**** Extracted information ****
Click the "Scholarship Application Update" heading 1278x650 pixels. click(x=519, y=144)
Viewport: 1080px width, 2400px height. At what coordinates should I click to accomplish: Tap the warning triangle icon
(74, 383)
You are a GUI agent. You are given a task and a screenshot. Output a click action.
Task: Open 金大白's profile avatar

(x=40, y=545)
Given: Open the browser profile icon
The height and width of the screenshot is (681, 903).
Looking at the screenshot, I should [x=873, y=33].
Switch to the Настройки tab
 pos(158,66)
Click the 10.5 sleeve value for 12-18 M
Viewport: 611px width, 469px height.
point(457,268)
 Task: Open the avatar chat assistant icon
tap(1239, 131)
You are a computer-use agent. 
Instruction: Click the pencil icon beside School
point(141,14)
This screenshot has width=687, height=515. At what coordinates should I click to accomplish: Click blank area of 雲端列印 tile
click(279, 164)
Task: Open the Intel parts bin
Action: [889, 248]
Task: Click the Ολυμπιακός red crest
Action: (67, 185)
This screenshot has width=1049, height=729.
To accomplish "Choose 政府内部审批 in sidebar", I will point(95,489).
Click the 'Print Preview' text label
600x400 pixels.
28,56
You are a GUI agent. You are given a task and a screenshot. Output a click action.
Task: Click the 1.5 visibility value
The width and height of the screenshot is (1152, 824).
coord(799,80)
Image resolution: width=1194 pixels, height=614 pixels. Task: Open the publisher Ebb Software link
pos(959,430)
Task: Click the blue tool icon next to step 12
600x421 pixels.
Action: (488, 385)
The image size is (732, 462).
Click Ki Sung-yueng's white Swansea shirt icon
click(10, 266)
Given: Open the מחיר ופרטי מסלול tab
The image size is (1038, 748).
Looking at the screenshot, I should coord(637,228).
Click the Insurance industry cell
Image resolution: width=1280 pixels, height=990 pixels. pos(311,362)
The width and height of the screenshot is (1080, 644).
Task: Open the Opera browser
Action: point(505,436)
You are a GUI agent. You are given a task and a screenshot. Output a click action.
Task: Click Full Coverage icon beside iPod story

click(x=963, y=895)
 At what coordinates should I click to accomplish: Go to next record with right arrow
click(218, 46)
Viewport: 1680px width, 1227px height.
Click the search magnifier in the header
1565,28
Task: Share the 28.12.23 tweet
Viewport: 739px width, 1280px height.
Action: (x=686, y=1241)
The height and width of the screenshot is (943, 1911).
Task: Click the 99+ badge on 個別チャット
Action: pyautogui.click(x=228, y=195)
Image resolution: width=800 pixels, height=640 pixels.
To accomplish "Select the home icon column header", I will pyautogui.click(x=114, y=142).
****
Looking at the listing above, count every line in which the string "will" appears, and give only that count.

2